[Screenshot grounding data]
=-=-=-=-=

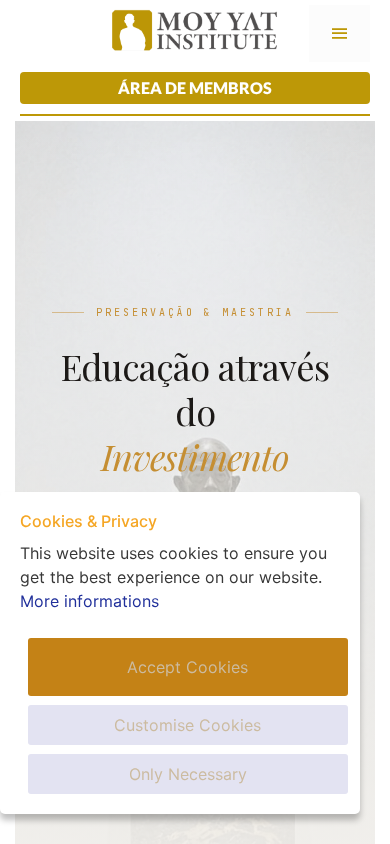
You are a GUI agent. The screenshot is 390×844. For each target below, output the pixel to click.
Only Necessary (188, 774)
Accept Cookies (187, 667)
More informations (89, 601)
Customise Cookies (187, 725)
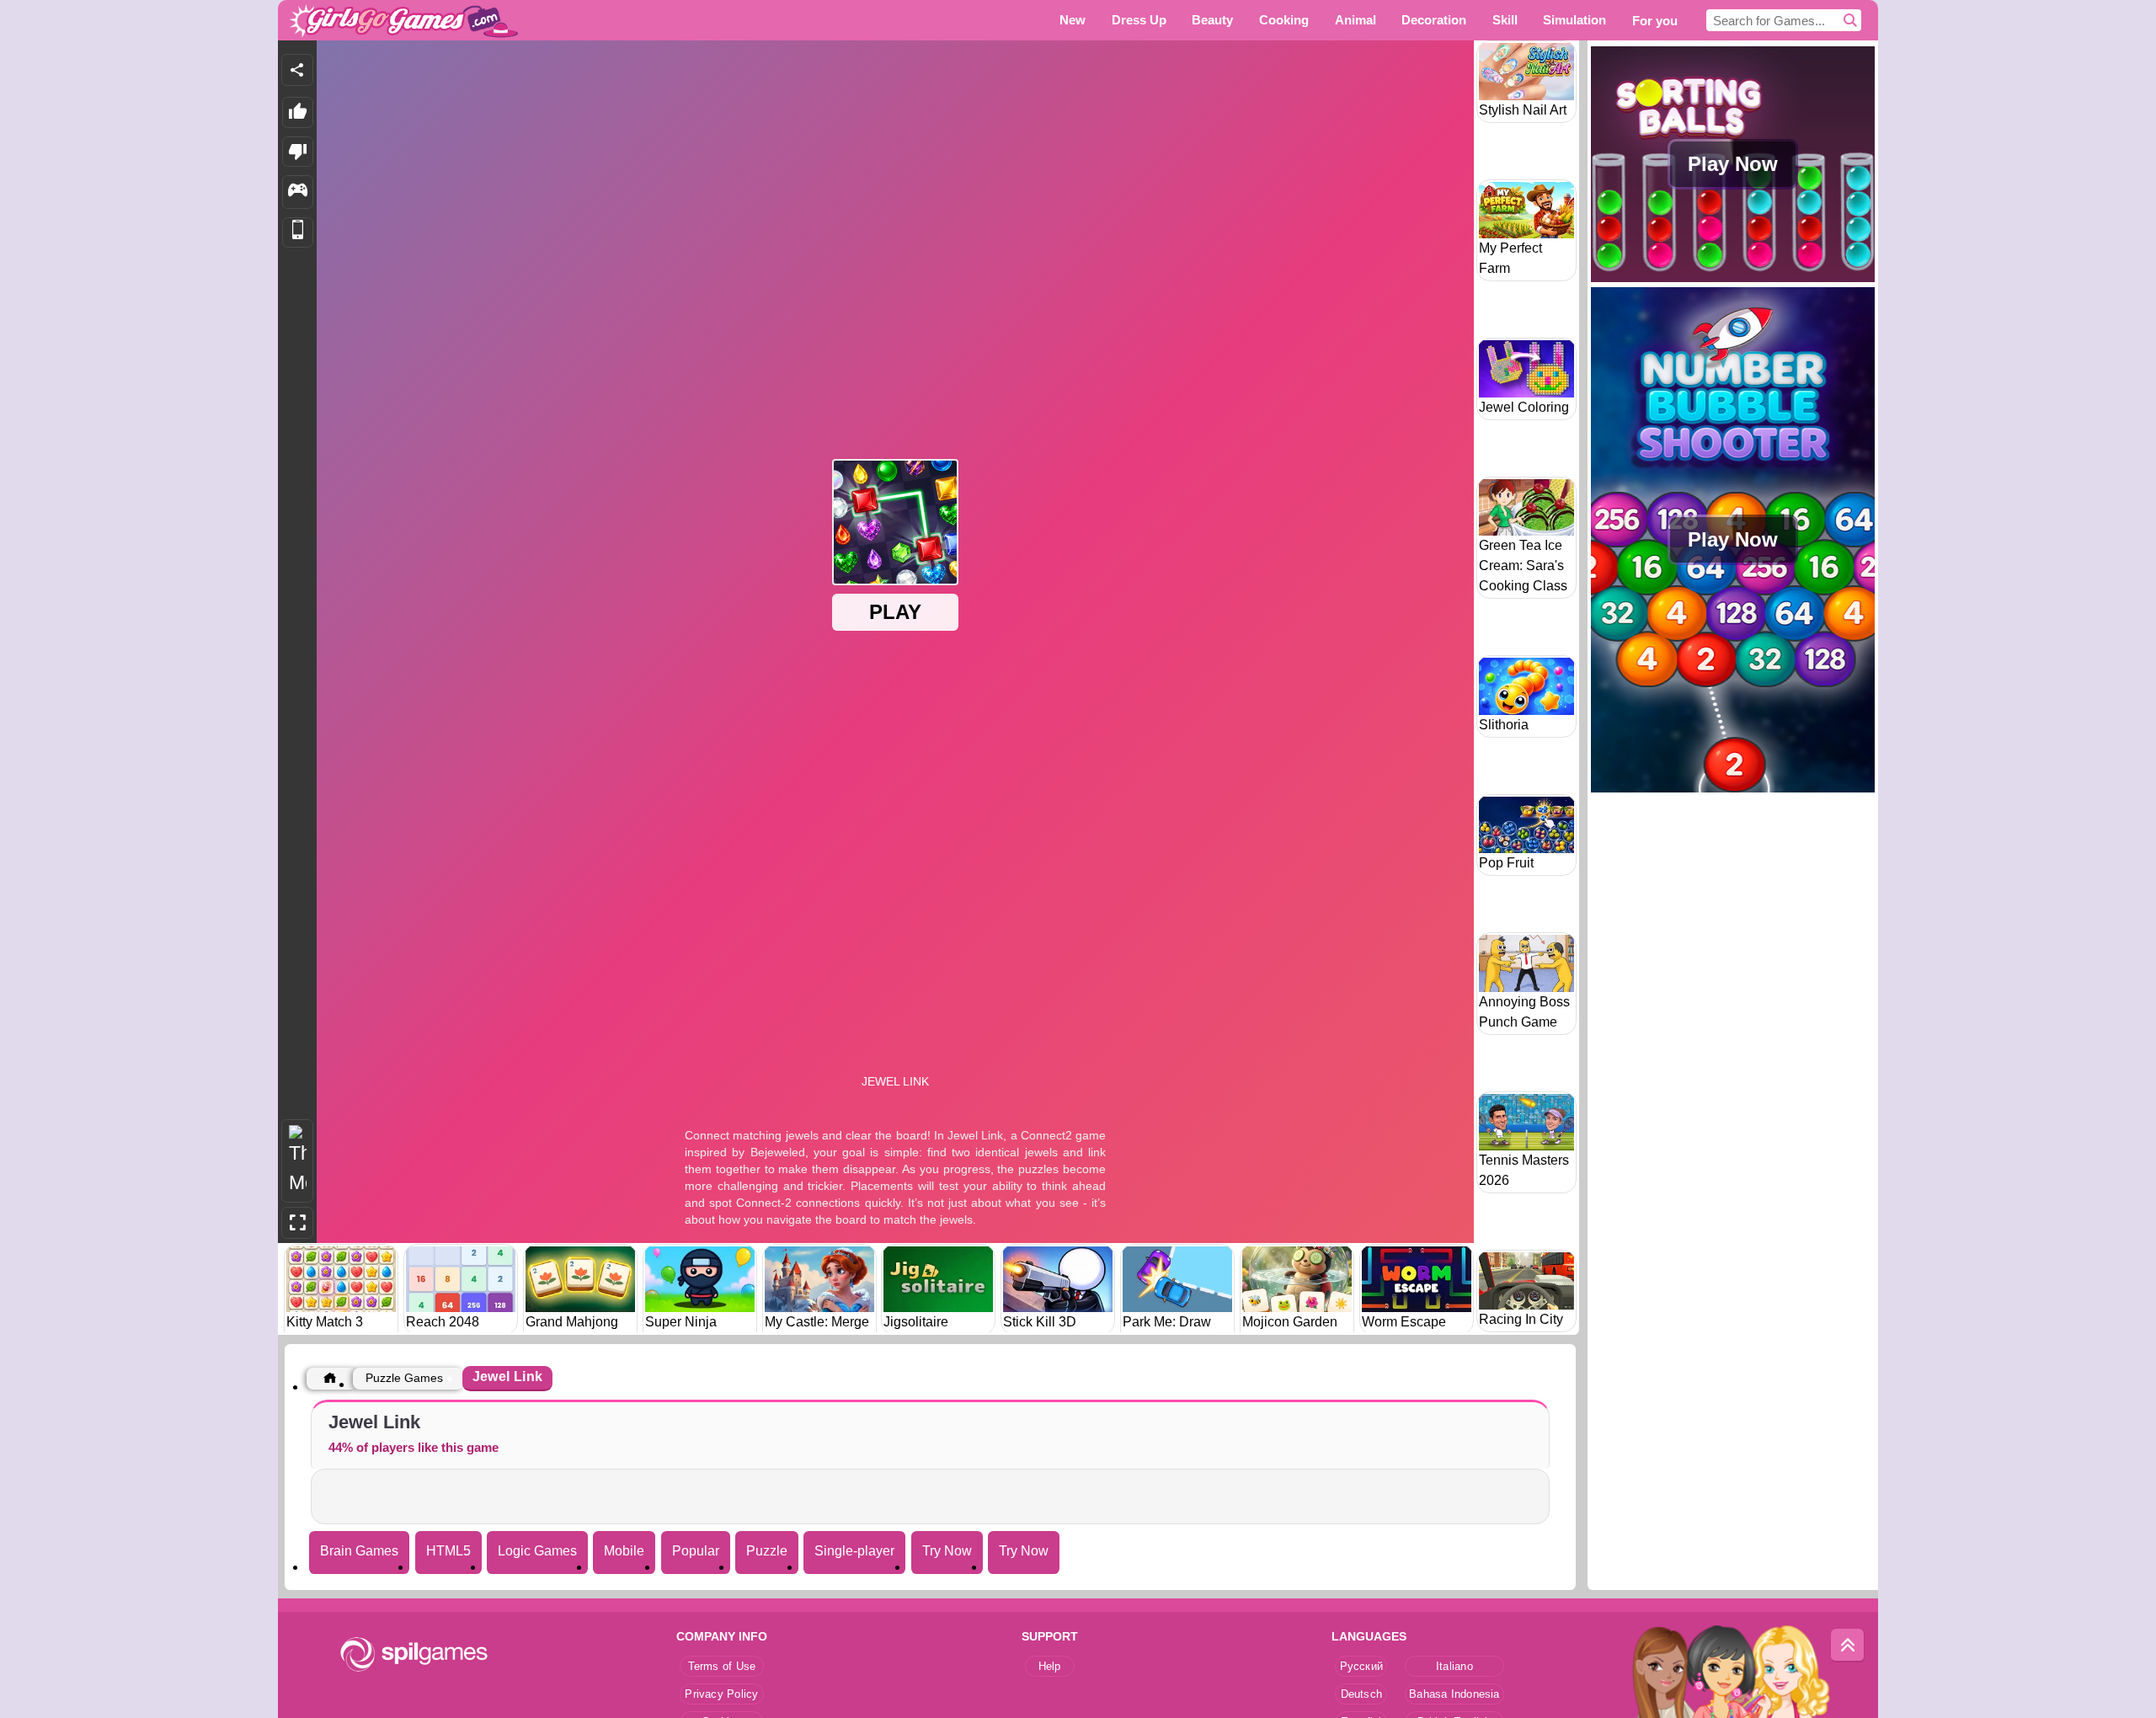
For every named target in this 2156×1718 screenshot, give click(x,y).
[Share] (297, 70)
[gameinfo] (297, 192)
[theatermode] (297, 1161)
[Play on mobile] (297, 232)
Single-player (854, 1551)
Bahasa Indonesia (1454, 1694)
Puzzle (766, 1551)
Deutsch (1362, 1694)
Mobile (624, 1551)
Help (1049, 1666)
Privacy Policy (721, 1694)
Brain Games (359, 1551)
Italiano (1454, 1666)
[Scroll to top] (1848, 1645)
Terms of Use (722, 1666)
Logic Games (537, 1551)
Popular (695, 1551)
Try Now (947, 1551)
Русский (1362, 1666)
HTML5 (448, 1551)
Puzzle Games (404, 1378)
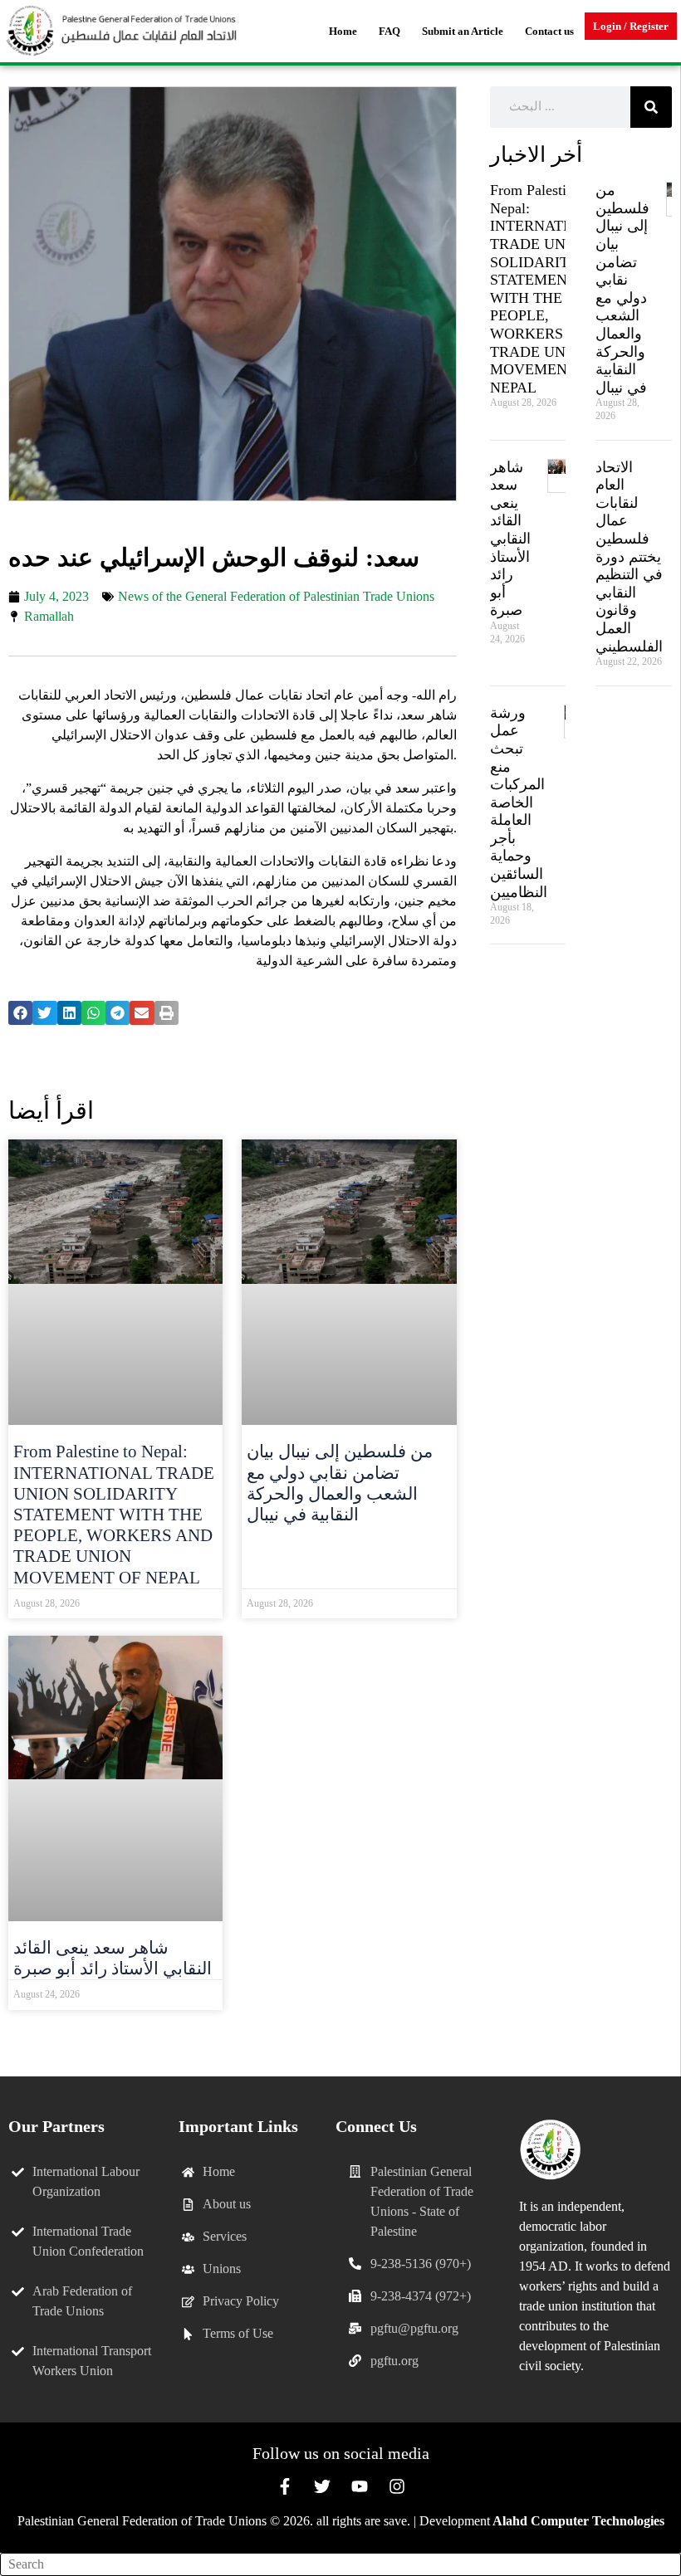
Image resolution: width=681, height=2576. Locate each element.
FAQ (389, 31)
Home (343, 31)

=-=-=-=-=

_ACTIVITY:_ Exactly the lines starting at the one above with "Customise Cookies (187, 725)" and ending at the one with "HTML5 (448, 1551)" should be printed, and nothing else. Omit the pictures.

_RESULT OF THE EXERCISE:_
Customise Cookies (187, 725)
For every named target in this 2156×1718 screenshot, give click(x,y).
[Share] (297, 70)
[gameinfo] (297, 192)
[theatermode] (297, 1161)
[Play on mobile] (297, 232)
Single-player (854, 1551)
Bahasa Indonesia (1454, 1694)
Puzzle (766, 1551)
Deutsch (1362, 1694)
Mobile (624, 1551)
Help (1049, 1666)
Privacy Policy (721, 1694)
Brain Games (359, 1551)
Italiano (1454, 1666)
[Scroll to top] (1848, 1645)
Terms of Use (722, 1666)
Logic Games (537, 1551)
Popular (695, 1551)
Try Now (947, 1551)
Русский (1362, 1666)
HTML5 (448, 1551)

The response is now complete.